Cosa fare:
(1) Ricopia parola per parola il pezzo della recensione che parte dalle parole con "nostro inviato a" e arriva fino a "defilatissima Sharon Stone.".
(2) Per ogni frase, rispondi sì o no in base alla recensione e cita esattamente le parole che lo dimostrano: (a) Il film che ha vinto è di Nick Cassavetes. (b) Alpha Dog dura più di tre ore. (c) Il ragazzo rapito ha quindici anni.
(3) Rispondi a queste domande sulla recensione, una per riga:
(a) Da dove scrive l'inviato?
(b) Da che cosa è tratto Alpha Dog?
(c) Chi è il padre del piccolo spacciatore?

Testo da leggere:
Un «Noir» nel segno di Cassavetes

Massimo Bertarelli

nostro inviato a Courmayeur

Ha vinto un film così e così, dell’incostante figlio d’arte Nick Cassavetes, che comunque non ha certo il talento del grande papà John. Alpha Dog è un poliziesco concitato e violento, tratto, tanto per cambiare in questo riuscito Noir in Festival, da una storia vera. Per capire subito l’antifona, basti dire che il film dura poco meno di due ore, ma se gli venissero sottratti tutti i vaf e annessi non raggiungerebbe i venti minuti. Dietro il linguaggio oltremodo colorito c’è anche poca sostanza: un piccolo spacciatore, figlio del defilato Bruce Willis, per vendicarsi di una partita di droga non pagata, sequestra con un manipolo di balordi il quindicenne fratello del debitore, figlio della defilatissima Sharon Stone.

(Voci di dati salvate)
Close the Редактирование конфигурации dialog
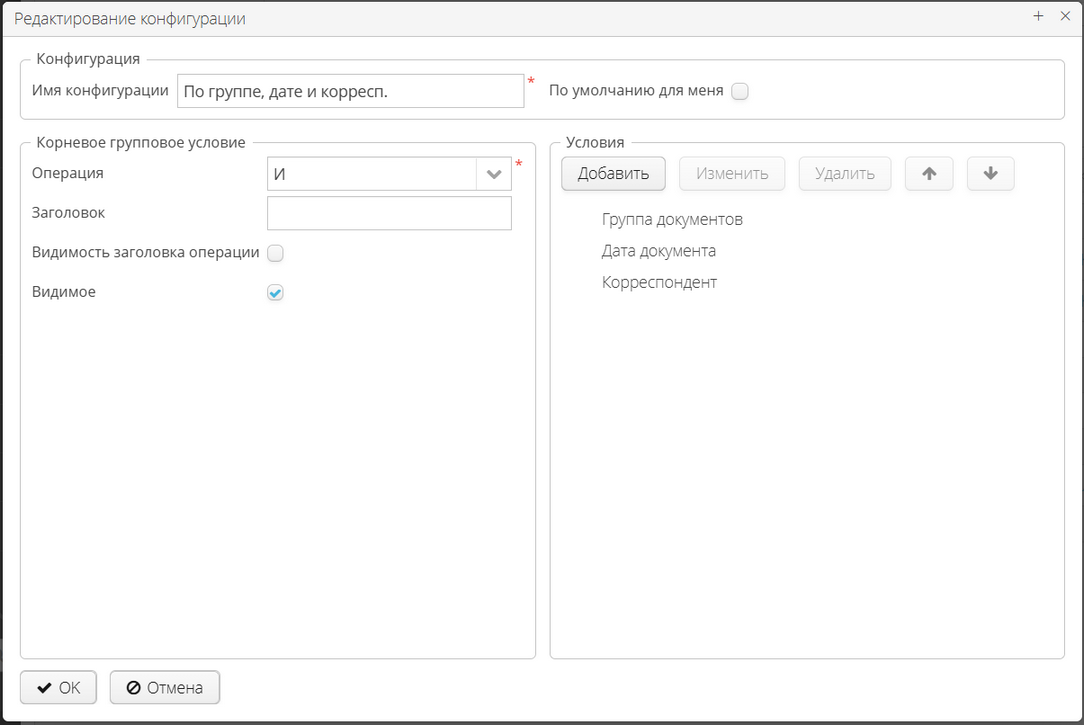This screenshot has height=725, width=1084. pos(1065,16)
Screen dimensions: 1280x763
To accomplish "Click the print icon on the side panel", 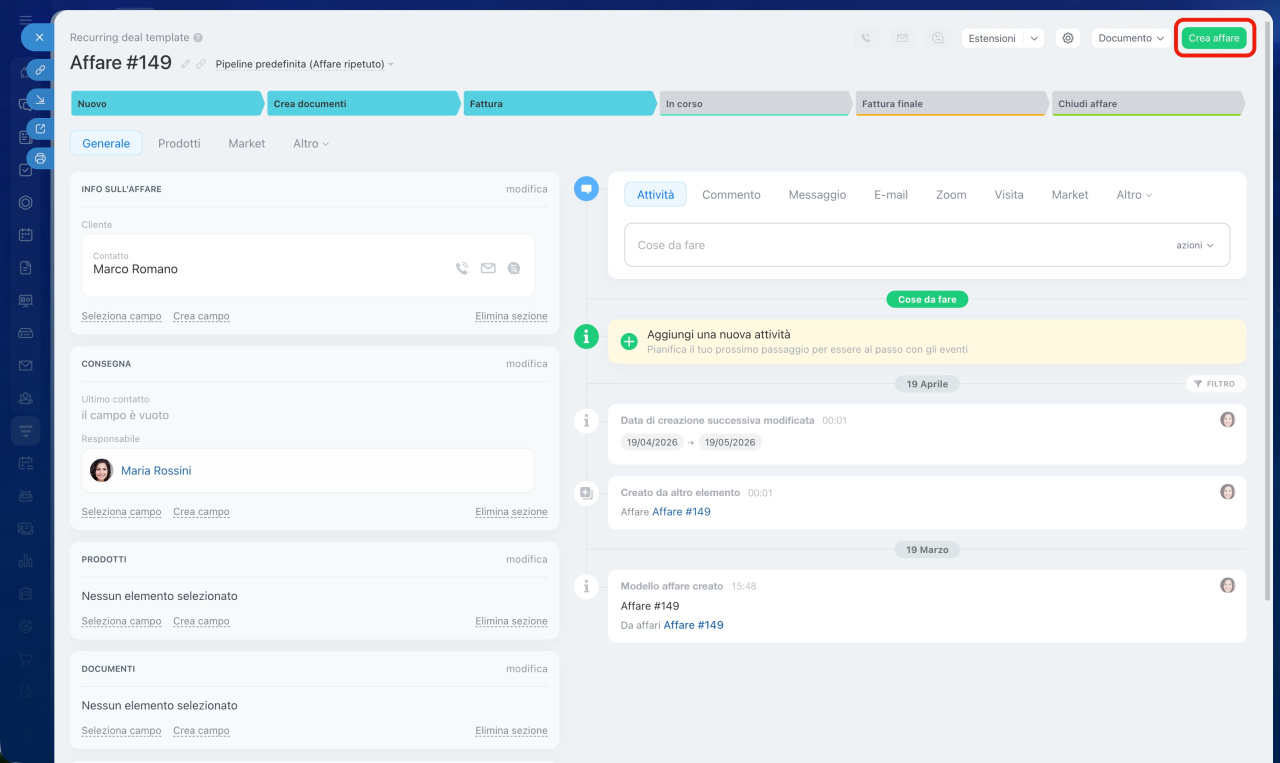I will [x=40, y=158].
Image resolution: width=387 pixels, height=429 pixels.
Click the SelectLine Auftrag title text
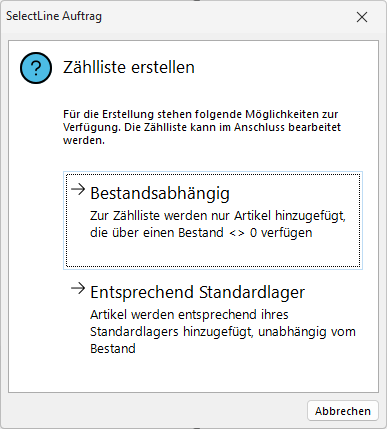tap(54, 16)
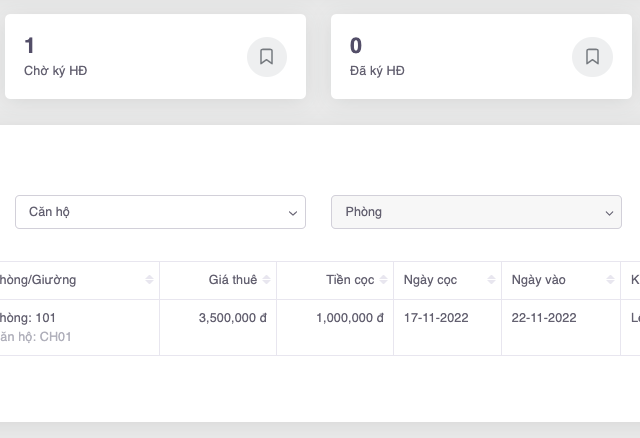The image size is (640, 438).
Task: Expand the Phòng select via its chevron
Action: (x=609, y=213)
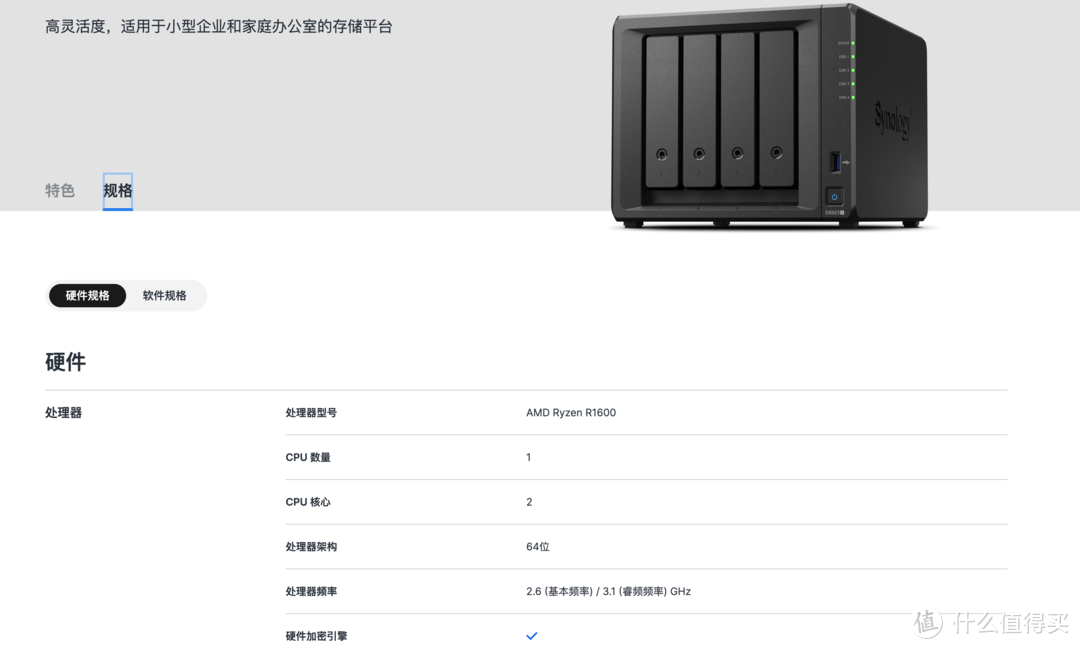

Soluzioni:
(1)
nostro inviato a Courmayeur

Ha vinto un film così e così, dell’incostante figlio d’arte Nick Cassavetes, che comunque non ha certo il talento del grande papà John. Alpha Dog è un poliziesco concitato e violento, tratto, tanto per cambiare in questo riuscito Noir in Festival, da una storia vera. Per capire subito l’antifona, basti dire che il film dura poco meno di due ore, ma se gli venissero sottratti tutti i vaf e annessi non raggiungerebbe i venti minuti. Dietro il linguaggio oltremodo colorito c’è anche poca sostanza: un piccolo spacciatore, figlio del defilato Bruce Willis, per vendicarsi di una partita di droga non pagata, sequestra con un manipolo di balordi il quindicenne fratello del debitore, figlio della defilatissima Sharon Stone.

(2)
(a) Sì: «Ha vinto un film così e così, dell’incostante figlio d’arte Nick Cassavetes»
(b) No: «il film dura poco meno di due ore»
(c) Sì: «sequestra con un manipolo di balordi il quindicenne fratello del debitore»

(3)
(a) Da Courmayeur.
(b) Da una storia vera.
(c) Bruce Willis.